**Input material:**
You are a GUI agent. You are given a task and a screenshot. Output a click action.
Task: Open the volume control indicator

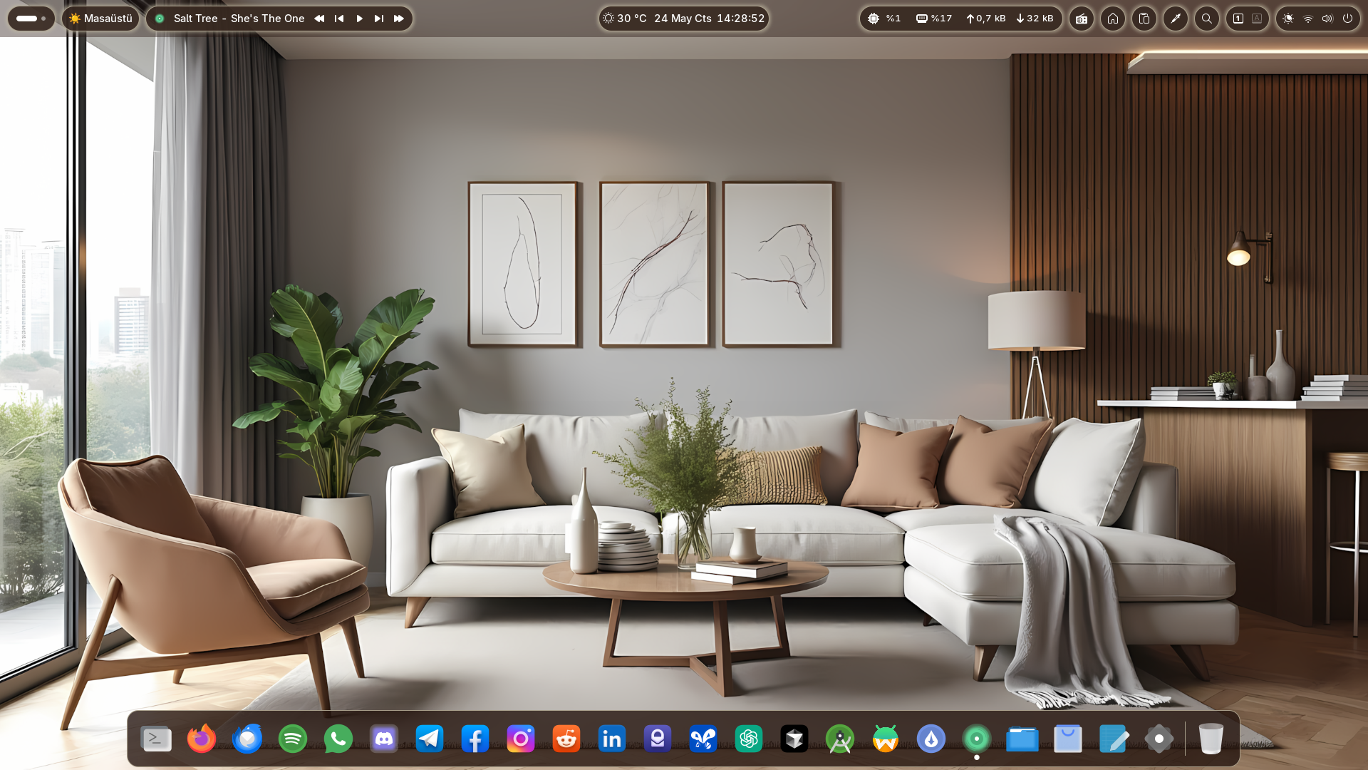(x=1327, y=19)
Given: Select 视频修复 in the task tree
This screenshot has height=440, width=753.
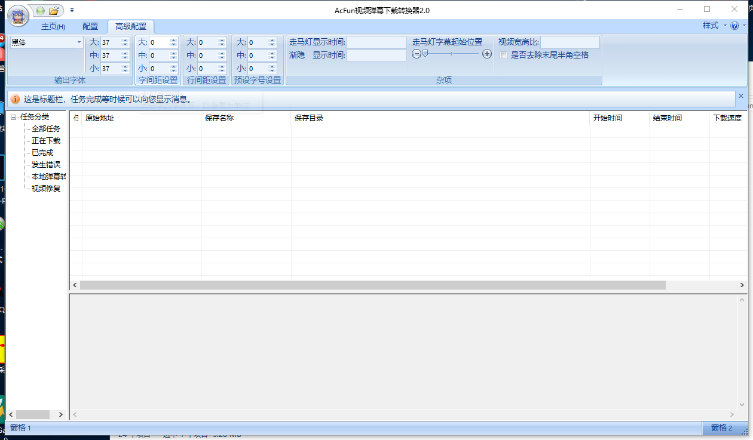Looking at the screenshot, I should pos(46,189).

**Goal:**
Type out every line of the records above word for word, and leave the pictures out.

**Result:**
You are a GUI agent. You are given a task and a screenshot. Output a click action.
Task: Open the volume control indicator

(x=1327, y=19)
Given: Select 视频修复 in the task tree
This screenshot has height=440, width=753.
Looking at the screenshot, I should pos(46,189).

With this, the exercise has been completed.